*** Begin section ***
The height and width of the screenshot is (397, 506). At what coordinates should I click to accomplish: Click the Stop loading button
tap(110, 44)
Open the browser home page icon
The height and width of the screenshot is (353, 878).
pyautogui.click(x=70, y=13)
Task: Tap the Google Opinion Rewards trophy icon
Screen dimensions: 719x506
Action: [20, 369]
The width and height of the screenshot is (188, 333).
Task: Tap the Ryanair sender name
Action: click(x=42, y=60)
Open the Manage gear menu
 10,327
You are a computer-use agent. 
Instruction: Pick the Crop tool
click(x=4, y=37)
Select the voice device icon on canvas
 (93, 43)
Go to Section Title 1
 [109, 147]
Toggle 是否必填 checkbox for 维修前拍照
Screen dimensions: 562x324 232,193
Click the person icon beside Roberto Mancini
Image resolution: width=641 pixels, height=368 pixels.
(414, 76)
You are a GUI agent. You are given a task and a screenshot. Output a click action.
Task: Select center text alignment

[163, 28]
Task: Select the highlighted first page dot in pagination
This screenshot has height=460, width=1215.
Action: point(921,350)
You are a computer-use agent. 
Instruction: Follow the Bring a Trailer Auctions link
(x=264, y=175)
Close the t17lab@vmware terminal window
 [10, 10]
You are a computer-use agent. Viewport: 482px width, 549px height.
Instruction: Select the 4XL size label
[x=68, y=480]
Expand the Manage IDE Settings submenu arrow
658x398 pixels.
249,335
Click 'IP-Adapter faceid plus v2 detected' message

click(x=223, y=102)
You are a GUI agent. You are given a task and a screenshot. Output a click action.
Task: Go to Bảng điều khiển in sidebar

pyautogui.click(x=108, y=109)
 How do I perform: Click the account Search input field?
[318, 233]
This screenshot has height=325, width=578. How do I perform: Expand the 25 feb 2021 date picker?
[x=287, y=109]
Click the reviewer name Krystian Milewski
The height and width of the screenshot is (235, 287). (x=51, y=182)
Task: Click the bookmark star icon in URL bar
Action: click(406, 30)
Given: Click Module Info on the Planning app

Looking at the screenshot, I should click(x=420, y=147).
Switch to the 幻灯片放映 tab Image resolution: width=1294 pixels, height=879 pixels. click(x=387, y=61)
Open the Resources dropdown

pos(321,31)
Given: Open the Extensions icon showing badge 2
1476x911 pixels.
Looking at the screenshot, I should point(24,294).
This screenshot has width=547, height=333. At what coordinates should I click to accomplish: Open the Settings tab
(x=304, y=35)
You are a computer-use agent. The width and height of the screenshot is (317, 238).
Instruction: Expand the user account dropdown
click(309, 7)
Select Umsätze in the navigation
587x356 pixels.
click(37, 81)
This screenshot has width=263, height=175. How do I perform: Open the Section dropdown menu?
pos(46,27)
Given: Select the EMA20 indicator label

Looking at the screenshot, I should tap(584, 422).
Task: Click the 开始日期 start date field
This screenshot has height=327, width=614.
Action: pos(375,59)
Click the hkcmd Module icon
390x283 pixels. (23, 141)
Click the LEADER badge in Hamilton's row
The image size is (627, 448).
*** End section ***
■ Required action ■
Retype all the data exactly, line for line.

■ Response to this exercise ■
The height and width of the screenshot is (397, 506). At what coordinates should I click to accomplish: Click the Stop loading button
tap(110, 44)
Open the browser home page icon
The height and width of the screenshot is (353, 878).
pyautogui.click(x=70, y=13)
Task: Tap the Google Opinion Rewards trophy icon
Screen dimensions: 719x506
Action: [20, 369]
The width and height of the screenshot is (188, 333).
Task: Tap the Ryanair sender name
Action: click(x=42, y=60)
Open the Manage gear menu
 10,327
You are a computer-use agent. 
Instruction: Pick the Crop tool
click(x=4, y=37)
Select the voice device icon on canvas
 (93, 43)
Go to Section Title 1
 [109, 147]
Toggle 是否必填 checkbox for 维修前拍照
Screen dimensions: 562x324 232,193
Click the person icon beside Roberto Mancini
Image resolution: width=641 pixels, height=368 pixels.
(414, 76)
You are a GUI agent. You are given a task and a screenshot. Output a click action.
Task: Select center text alignment

[163, 28]
Task: Select the highlighted first page dot in pagination
This screenshot has height=460, width=1215.
Action: point(921,350)
You are a computer-use agent. 
Instruction: Follow the Bring a Trailer Auctions link
(x=264, y=175)
Close the t17lab@vmware terminal window
 [10, 10]
You are a computer-use agent. Viewport: 482px width, 549px height.
Instruction: Select the 4XL size label
[x=68, y=480]
Expand the Manage IDE Settings submenu arrow
658x398 pixels.
249,335
Click 'IP-Adapter faceid plus v2 detected' message

click(x=223, y=102)
You are a GUI agent. You are given a task and a screenshot. Output a click action.
Task: Go to Bảng điều khiển in sidebar

pyautogui.click(x=108, y=109)
 How do I perform: Click the account Search input field?
[318, 233]
This screenshot has height=325, width=578. How do I perform: Expand the 25 feb 2021 date picker?
[x=287, y=109]
Click the reviewer name Krystian Milewski
The height and width of the screenshot is (235, 287). (x=51, y=182)
Task: Click the bookmark star icon in URL bar
Action: click(406, 30)
Given: Click Module Info on the Planning app

Looking at the screenshot, I should click(x=420, y=147).
Switch to the 幻灯片放映 tab Image resolution: width=1294 pixels, height=879 pixels. click(x=387, y=61)
Open the Resources dropdown

pos(321,31)
Given: Open the Extensions icon showing badge 2
1476x911 pixels.
Looking at the screenshot, I should point(24,294).
This screenshot has width=547, height=333. At what coordinates should I click to accomplish: Open the Settings tab
(x=304, y=35)
You are a computer-use agent. The width and height of the screenshot is (317, 238).
Instruction: Expand the user account dropdown
click(309, 7)
Select Umsätze in the navigation
587x356 pixels.
click(37, 81)
This screenshot has width=263, height=175. How do I perform: Open the Section dropdown menu?
pos(46,27)
Given: Select the EMA20 indicator label

Looking at the screenshot, I should tap(584, 422).
Task: Click the 开始日期 start date field
This screenshot has height=327, width=614.
Action: pos(375,59)
Click the hkcmd Module icon
390x283 pixels. (23, 141)
Click the LEADER badge in Hamilton's row
The image size is (627, 448).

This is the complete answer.